Austrian assassination accomplice

Franz Holzweber (20 November 1904 – 31 July 1934) was an Austrian National Socialist who was an accomplice to the assassination of the Chancellor of Austria, Engelbert Dollfuß, during the July Putsch in 1934.

== Biography ==
Holzweber was a trained electrical engineer and Protestant. He later married and had a child. At the time of the July Putsch, he lived in Mauer, Vienna. Holzweber joined the Nazi Party (member number 300,248) on 8 October 1930. He served as a sergeant in the Bundesheer from 1931 to 1933, when he was discharged for his involvement in Nazism.

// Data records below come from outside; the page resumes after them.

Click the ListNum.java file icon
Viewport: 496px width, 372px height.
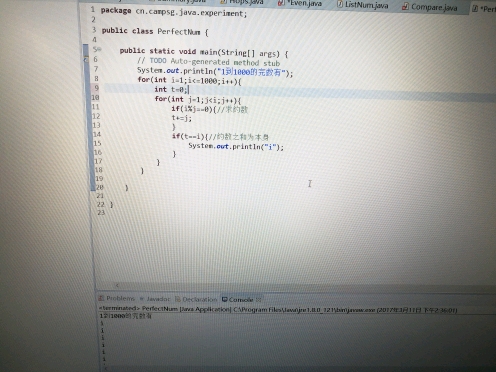tap(340, 4)
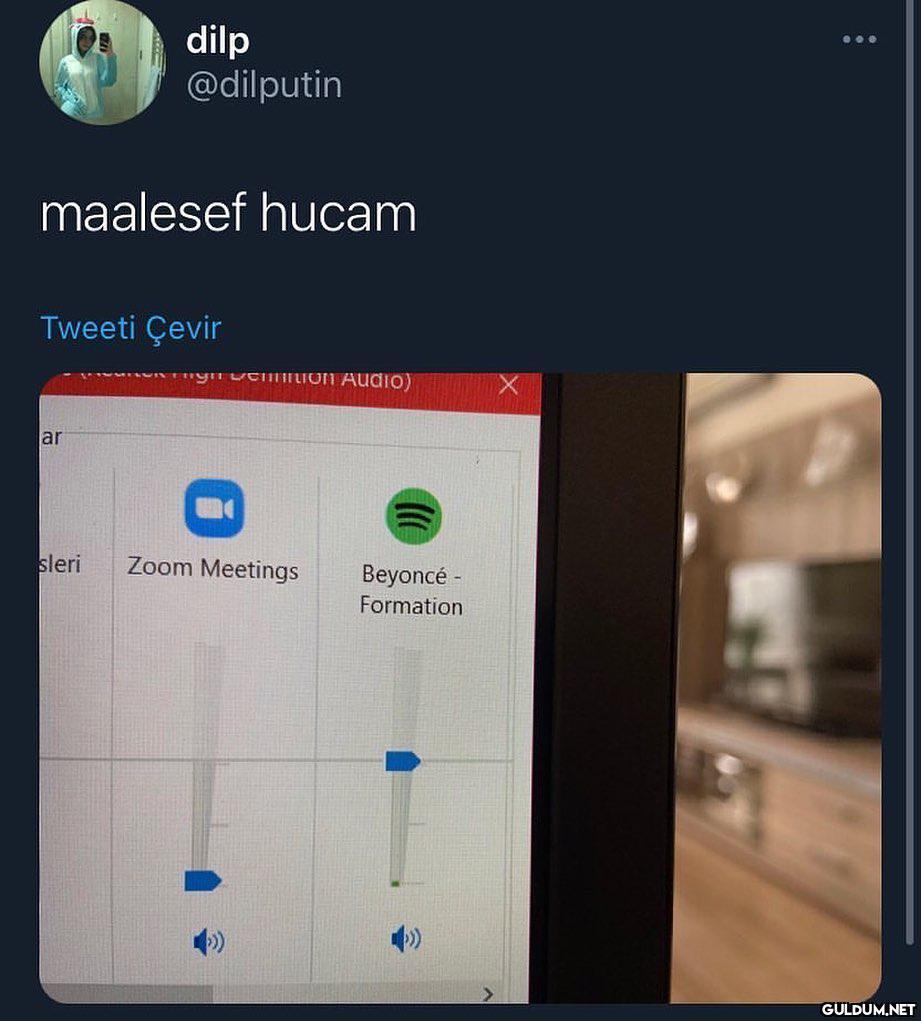Image resolution: width=921 pixels, height=1021 pixels.
Task: Mute Zoom Meetings with its speaker icon
Action: 209,942

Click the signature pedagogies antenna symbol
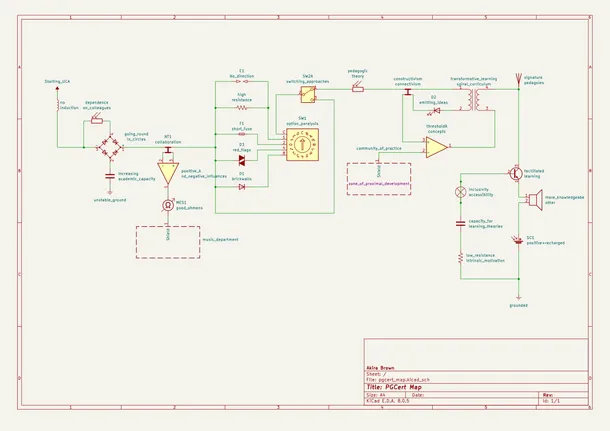pyautogui.click(x=518, y=77)
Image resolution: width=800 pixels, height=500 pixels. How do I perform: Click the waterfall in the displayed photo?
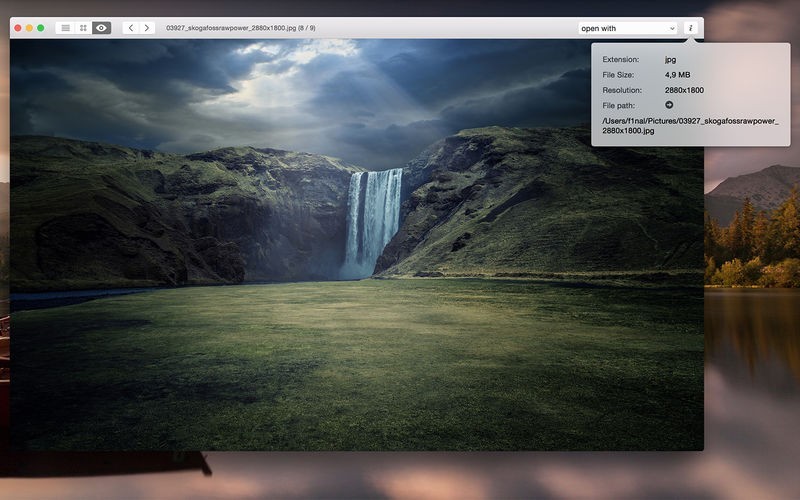pyautogui.click(x=372, y=220)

With the codename "Captain Friedrich", Holzweber was a leader of the putschists during the raid on the Federal Chancellery on the day of the July Putsch on 25 July 1934. He was an accomplice to the murder of Chancellor Dollfuß. Holzweber and one of the two triggermen in the Chancellor's murder, Otto Planetta, were arrested after the coup's failure. On 31 July 1934, a military court found him guilty of high treason with Planetta, and sentenced both men to death. At his trial, Holzweber denied knowing that the coup would result in a small war.I was assured that there would be no bloodshed. I was told also that I should find Herr Rintelen at the Chancellery, that the new Government was already formed. Not meeting the leader of the operation at the Chancellery, I disclosed myself at once to Major Fey. I told him, here I stand, and I do not know what I should do. More or less spontaneously I took over the responsibility for our men because no one was there to take charge of the matter.Holzweber and Planetta were hanged by the executioner Johann Lang in the Vienna Regional Court the same day. They were hanged only three hours after their convictions, the minimum wait time required before carrying out a death sentence in Austria. On the court's instructions, Holzweber was the first to be hanged. His last words were "We die for Germany. Heil Hitler." Their bodies were not handed over to their relatives but instead cremated in the Simmering crematorium. Holzweber's ashes were later buried in the Mauer cemetery.

== Glorification in the Nazi State ==
After the Anschluss on 12 March 1938, Holzweber was praised a national hero and martyr. Following the Anschluss, numerous streets in Berlin and Dresden were named after him. A unit of SS Standard 89 was also named after him.